→ **Challenge**: Copy out the data from the line containing "Task: Select the '1 rok' range button" through the line containing "tap(223, 575)", with both of those lines included, and leave out the pictures.

→ **Data section**:
## Begin

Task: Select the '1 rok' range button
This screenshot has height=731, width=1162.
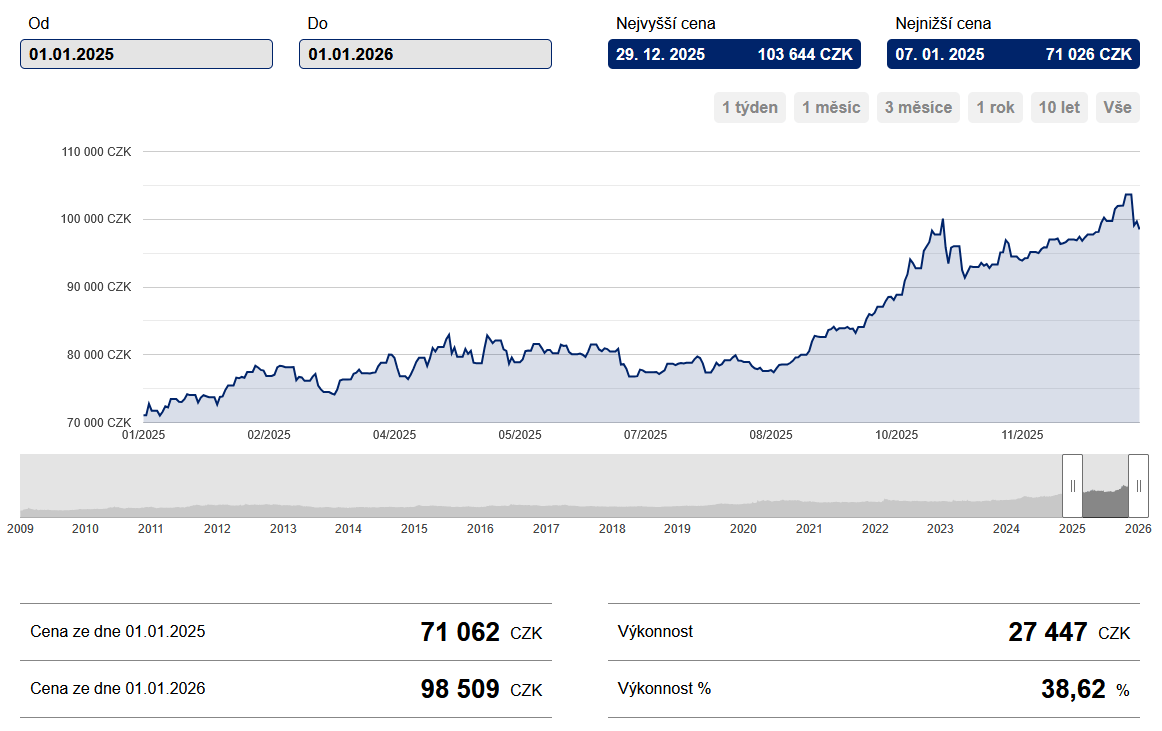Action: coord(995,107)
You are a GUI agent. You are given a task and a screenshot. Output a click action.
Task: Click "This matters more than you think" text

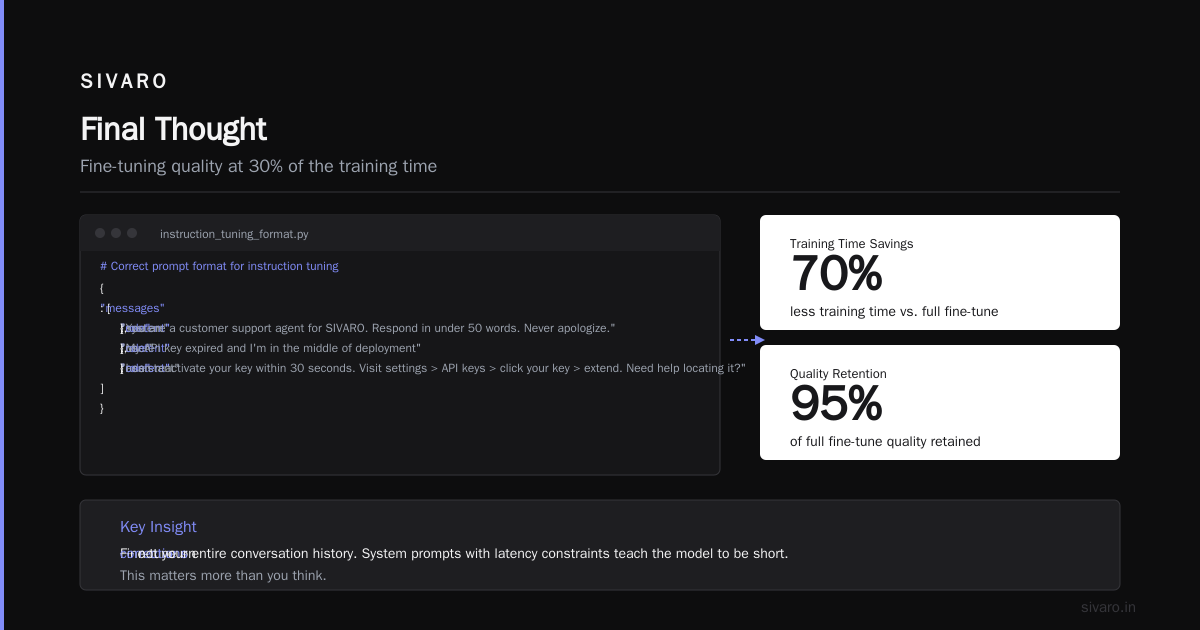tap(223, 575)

## End
## Begin

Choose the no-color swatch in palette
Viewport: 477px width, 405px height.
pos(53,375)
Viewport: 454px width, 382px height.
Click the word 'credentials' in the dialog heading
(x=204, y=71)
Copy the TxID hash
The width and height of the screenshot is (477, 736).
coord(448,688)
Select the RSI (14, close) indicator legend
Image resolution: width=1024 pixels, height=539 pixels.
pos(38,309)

## End
## Begin

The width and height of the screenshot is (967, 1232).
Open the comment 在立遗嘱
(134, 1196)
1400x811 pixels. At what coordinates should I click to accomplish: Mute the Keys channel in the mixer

## End

→ **Answer to the problem**:
Task: Select the '1 rok' range button
This screenshot has height=731, width=1162.
Action: coord(995,107)
You are a GUI agent. You are given a task and a screenshot. Output a click action.
Task: Click "This matters more than you think" text

tap(223, 575)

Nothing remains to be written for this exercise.